I bought a new base model Ford F-150 in 1977 for $4700 +/- and in 1979 bought a new Deere 316 for $2850 plus around $400 for the dual hydraulic 54" front blade. I felt I got my money's worth on both deals and was very happy with the capabilities of both. If todays equally equiped Ford F-150 is worth $21,000 (I just priced it online), then keeping the ratio of truck vs. tractor the same, I would be buying a tractor for $12,700. It's would be a real nice machine, no matter what color it is. But it seems that folks still only want to pay around $3000 and still expect to get the machine I got in 1979. I hate to tell them, but they are not even getting one close to what I got back then in strength , durability or capability.

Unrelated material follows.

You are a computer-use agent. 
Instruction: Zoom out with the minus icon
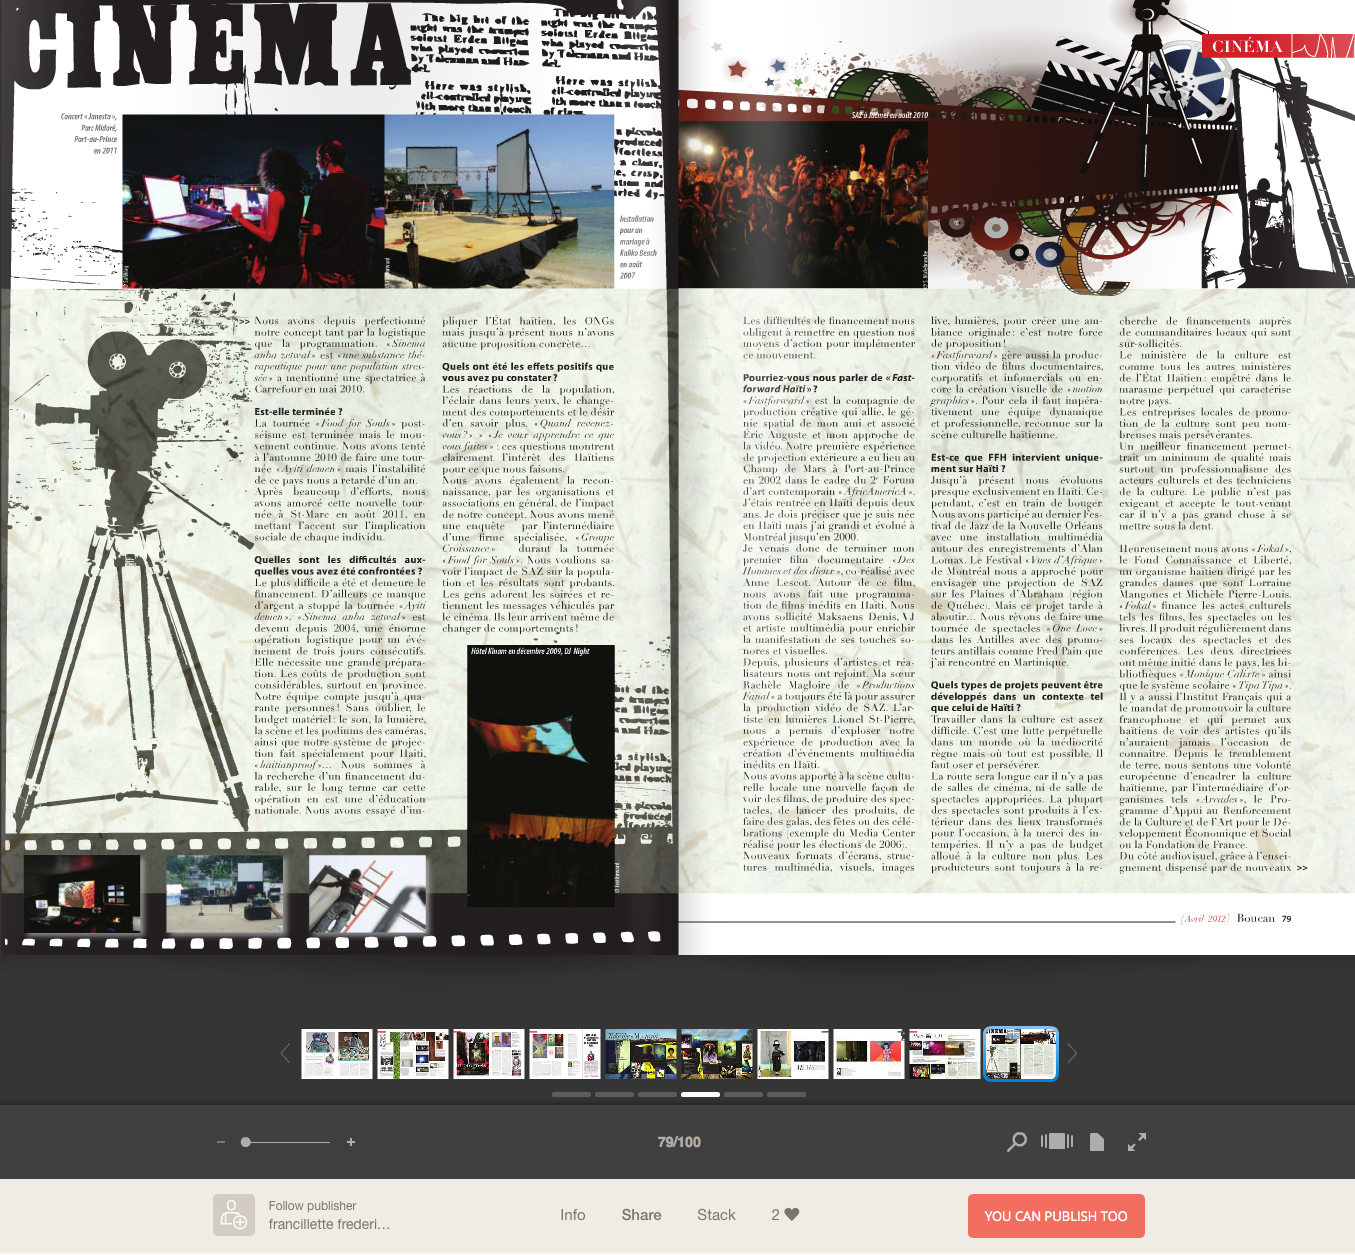[x=220, y=1142]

The blade I bought back then for $400 is worth that today used. I didn't loose a dollar. The tractor is probably worth $1100, after 24 years and 9 months of use, 6 of those years commercially. I'm not just saying that the Deeres were the only great tractor. When I was looking back then, I had dealers offering me a Cub, Case, Snapper, Deere and Simplicity and all had the Kohler "K" series 16 hp motor. All had cat "0" capability. All had approx. 48" mowers and could run a big snowblower, hydraulic front blade, 40" or larger rear tiller. And except for the Simplicity they were within $70 of each other. The Simplicity was about $200 cheaper than the Deere. I remember the Cub Cadet being the most expensive. I bought the Deere over the others based on operator comfort. But the other tractors in that class were just as well built, same motor, same capabilities, and I have every confidence that had I bought one of the others, it would be parked where my green one is now.

Yes Ingersoll owners DO have the best of both worlds! Except that they don't use the old "K" series Kohlers any more. What an engine they were!

Are today's machines a good value? Yes, I think so. Using my truck vs. tractor ratio as a rough guide, a $3000 tractor today represents 1/4 of the money my 316 cost back in 1979, and you are getting a decent mower that will plow or blow snow. It can't run a front loader, or back hoe, and has a thinner frame, more plastic and is lighter construction overall, but will as you said hold up to homeowner use with care for 15 or more years. Today's machines are far superior to what 1/4 of my Deere's purchase price would buy back in 1979.


----------



## slipshod (Sep 19, 2003)

*Old days*

We should feel cheated.Our forefathers were a lot stronger just from operating thier equipment.Hydraulics instead of manual lifts ,24" steering wheels cause you needed it,cranks instead of starters,and you never heard of anding weight to good old iron wheels.


----------



## Argee (Sep 17, 2003)

Good response bontai joe!:clap: 

slipshod, I like your new avatar! Did you take that one with a bow or rifle?


----------



## Ingersoll444 (Sep 17, 2003)

Well, If you see my list of tractors, you will kinda get the idea I am into the old iron. Oldest is a '44 Gravely L, the newest is my 87 Ingersoll. All in all, I have two tractors made in the '40's, one made in the 60's, kinda one in the 70's[my Moms], and two in the 80's. I don;t know what I would do with a new one. Plus IMHO, the motors were SO much stronger for there hp. The old 6.6hp gravelys[eaven my 44 5hp one] had REAL power down low. Drive one into a tree, or a wall, and it will dig itself into the ground, before it would stall. Then we have the K Kohlers. Is there realy a better L&G motor???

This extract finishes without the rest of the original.